Competition has increased in private markets as more asset managers introduce products targeting high-net-worth investors seeking diversification and less volatility than in public markets. Several Canadian asset managers have partnered with U.S. private equity and private credit giants to release open-ended “evergreen” funds with lower minimums that allow investors to buy whenever they want and to sell periodically, with certain restrictions.
Mr. Hughes says the forthcoming private equity fund will focus on the small- and mid-size market. The firm also has plans to eventually roll out infrastructure, real estate and private credit funds in Canada.

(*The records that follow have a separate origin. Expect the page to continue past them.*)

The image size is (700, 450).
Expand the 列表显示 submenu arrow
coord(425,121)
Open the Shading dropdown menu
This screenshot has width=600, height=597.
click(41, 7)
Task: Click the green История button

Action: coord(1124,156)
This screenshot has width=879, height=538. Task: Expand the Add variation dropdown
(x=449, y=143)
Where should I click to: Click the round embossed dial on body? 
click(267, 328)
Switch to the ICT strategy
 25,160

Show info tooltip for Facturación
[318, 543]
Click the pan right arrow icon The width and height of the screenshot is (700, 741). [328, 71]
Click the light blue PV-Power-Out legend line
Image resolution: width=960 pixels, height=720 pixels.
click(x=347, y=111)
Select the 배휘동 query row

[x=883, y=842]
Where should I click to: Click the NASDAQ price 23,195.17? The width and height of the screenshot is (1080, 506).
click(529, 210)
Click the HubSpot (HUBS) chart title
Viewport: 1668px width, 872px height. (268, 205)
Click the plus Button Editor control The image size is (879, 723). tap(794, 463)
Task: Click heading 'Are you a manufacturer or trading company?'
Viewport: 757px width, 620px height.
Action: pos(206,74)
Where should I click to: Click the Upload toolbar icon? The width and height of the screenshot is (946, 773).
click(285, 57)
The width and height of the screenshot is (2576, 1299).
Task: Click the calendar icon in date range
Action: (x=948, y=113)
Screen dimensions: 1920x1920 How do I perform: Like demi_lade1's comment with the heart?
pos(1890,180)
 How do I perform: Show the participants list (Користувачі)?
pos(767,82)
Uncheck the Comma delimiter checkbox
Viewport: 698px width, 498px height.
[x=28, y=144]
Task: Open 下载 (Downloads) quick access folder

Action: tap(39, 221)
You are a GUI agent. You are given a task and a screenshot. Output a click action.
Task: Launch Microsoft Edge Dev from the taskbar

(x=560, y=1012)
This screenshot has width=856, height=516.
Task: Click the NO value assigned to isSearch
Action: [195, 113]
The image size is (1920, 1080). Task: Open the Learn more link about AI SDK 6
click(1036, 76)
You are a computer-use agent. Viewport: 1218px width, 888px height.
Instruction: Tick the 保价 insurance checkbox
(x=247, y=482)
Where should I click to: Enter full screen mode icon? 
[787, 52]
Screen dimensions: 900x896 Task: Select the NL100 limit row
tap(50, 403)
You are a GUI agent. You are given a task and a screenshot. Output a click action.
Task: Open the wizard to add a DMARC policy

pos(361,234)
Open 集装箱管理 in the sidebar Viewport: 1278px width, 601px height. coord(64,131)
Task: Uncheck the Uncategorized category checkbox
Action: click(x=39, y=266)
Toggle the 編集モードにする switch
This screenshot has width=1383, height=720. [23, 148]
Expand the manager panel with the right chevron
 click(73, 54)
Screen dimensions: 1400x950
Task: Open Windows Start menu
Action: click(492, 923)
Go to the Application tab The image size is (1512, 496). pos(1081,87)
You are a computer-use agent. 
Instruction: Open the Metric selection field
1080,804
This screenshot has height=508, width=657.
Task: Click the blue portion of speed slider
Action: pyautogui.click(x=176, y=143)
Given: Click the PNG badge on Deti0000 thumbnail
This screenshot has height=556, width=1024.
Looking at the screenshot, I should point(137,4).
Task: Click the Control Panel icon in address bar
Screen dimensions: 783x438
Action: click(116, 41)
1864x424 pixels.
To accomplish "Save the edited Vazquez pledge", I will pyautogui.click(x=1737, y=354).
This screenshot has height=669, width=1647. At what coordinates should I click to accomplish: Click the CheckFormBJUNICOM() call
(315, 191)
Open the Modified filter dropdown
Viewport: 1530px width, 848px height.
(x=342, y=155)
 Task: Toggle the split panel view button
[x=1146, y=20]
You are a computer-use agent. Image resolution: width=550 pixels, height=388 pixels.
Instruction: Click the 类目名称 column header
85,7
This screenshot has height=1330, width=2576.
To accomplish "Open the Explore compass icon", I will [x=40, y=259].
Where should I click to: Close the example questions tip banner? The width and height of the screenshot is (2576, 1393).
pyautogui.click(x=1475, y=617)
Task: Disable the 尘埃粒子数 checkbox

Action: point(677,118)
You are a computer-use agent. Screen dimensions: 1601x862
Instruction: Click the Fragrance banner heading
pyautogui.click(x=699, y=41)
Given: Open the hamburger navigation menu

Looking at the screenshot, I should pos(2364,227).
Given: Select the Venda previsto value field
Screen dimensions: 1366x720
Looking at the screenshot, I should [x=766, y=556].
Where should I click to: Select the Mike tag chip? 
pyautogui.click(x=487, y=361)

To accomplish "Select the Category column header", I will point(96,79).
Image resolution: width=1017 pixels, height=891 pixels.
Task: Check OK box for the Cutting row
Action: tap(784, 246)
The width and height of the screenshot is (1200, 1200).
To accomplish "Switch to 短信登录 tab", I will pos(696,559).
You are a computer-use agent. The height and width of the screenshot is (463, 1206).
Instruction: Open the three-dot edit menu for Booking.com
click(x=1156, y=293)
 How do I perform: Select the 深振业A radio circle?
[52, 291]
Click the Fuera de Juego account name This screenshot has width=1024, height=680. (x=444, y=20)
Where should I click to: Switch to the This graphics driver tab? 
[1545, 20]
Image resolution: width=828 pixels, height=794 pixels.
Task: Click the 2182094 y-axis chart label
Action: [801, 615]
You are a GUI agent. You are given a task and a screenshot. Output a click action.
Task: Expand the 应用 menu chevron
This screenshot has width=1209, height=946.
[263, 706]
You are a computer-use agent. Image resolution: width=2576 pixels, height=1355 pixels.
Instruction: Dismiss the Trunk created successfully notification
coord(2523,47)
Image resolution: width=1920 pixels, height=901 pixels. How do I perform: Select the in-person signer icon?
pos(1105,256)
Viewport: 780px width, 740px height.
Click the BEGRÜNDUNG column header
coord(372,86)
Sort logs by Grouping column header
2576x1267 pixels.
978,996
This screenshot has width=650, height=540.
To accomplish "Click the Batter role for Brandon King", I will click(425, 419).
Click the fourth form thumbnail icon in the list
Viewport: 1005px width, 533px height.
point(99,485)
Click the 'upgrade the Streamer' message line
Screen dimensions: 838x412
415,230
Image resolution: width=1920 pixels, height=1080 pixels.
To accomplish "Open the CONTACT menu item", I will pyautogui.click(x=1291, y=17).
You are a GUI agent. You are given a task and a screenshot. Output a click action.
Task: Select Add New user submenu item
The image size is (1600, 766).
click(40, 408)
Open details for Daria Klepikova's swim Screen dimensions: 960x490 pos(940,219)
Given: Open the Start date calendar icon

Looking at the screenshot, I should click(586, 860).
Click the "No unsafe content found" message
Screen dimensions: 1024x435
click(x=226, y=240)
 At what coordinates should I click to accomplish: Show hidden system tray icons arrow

There are also plans for more ETFs in Canada. J.P. Morgan launched its first U.S. ETFs in 2014 and introduced products in Europe and Asia in 2018. The two Canadian launches are the first of what Mr. Hughes says will be a “broad suite” of actively managed ETFs.
“When we look at Canada as a strategic opportunity, the growth of the ETF industry here has been phenomenal,” he says.
More than $41-billion has flowed into ETFs in Canada this year as of Aug. 31, according to the Investment Funds Institute of Canada, compared with $3.6-billion in net sales for mutual funds over the same period.
There’s also stiff competition, with more than 1,200 ETFs in Canada competing for $464-billion in assets under management. J.P. Morgan will focus on actively managed ETFs in Canada, Mr. Hughes says, a space that has also become more crowded this year. As of June 30, 93 of the 122 new ETFs listings this year were actively managed.
Mr. Hughes says J.P. Morgan is looking to be a strategic partner to investment dealers in Canada and isn’t trying to compete in areas such as Canadian equity and fixed income.
“What we would bring to market would be things that would complement what’s already on their shelf,” he says.
J.P. Morgan doesn’t have an advisor business in Canada and doesn’t have any plans to start one, he adds. “The fact we don’t have competing advisors helps us in some of those conversations.”